WHAT IS EXPECTED >> Set down only these lines, exactly: the line containing "Open Process explorer page" and all lines through the end of the data below. Omit pictures.

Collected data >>
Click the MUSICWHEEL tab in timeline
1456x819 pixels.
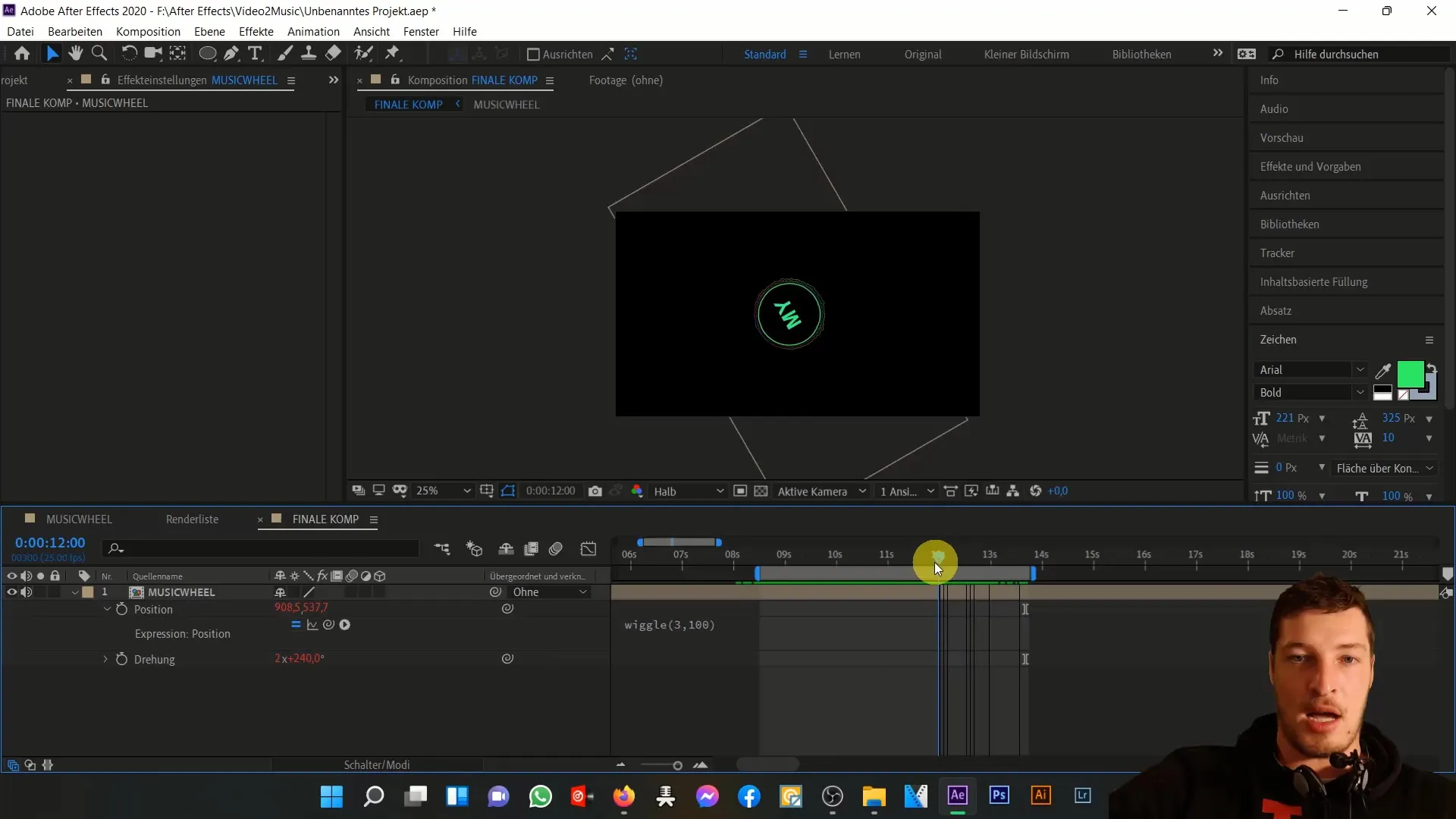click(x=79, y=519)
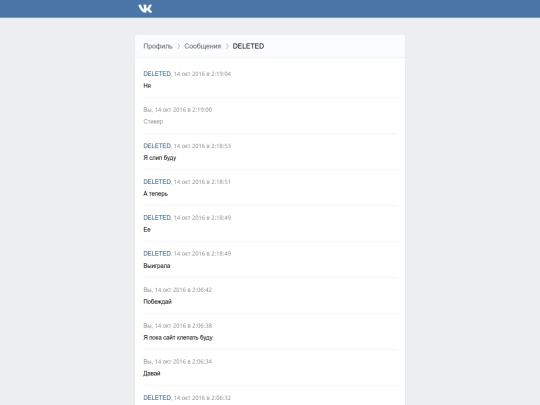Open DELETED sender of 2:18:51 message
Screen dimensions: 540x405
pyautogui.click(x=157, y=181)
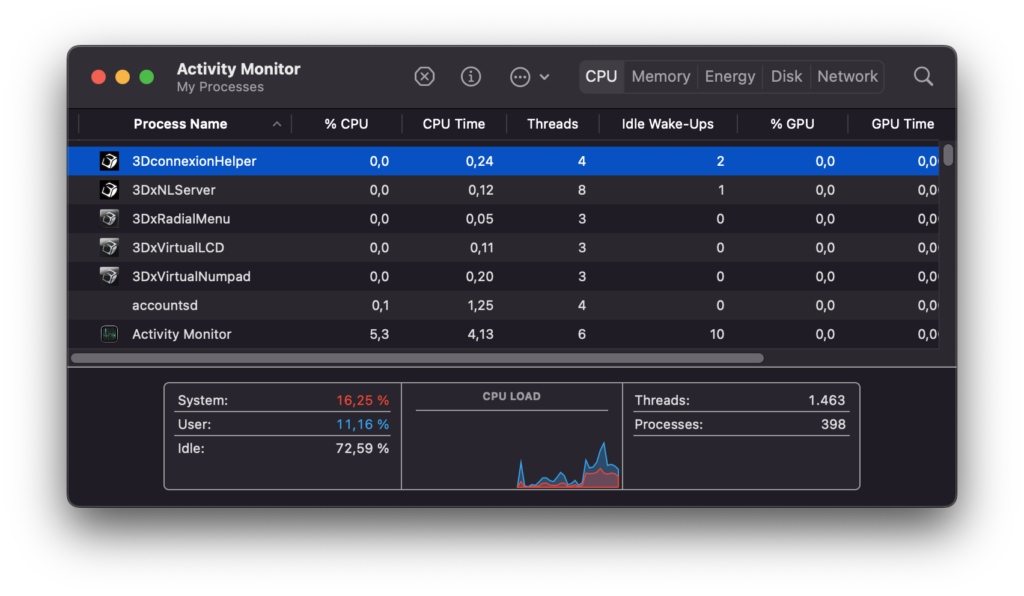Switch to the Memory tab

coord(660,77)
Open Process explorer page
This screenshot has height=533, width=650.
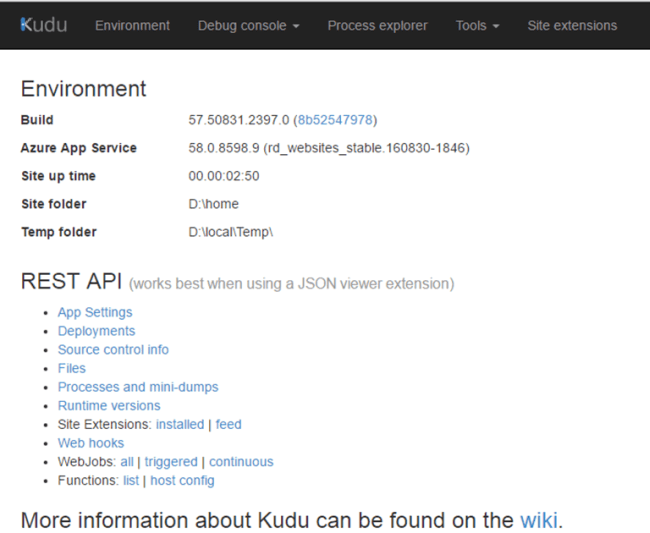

PROBLEM SOLUTION >>
Open Process explorer page
This screenshot has height=533, width=650.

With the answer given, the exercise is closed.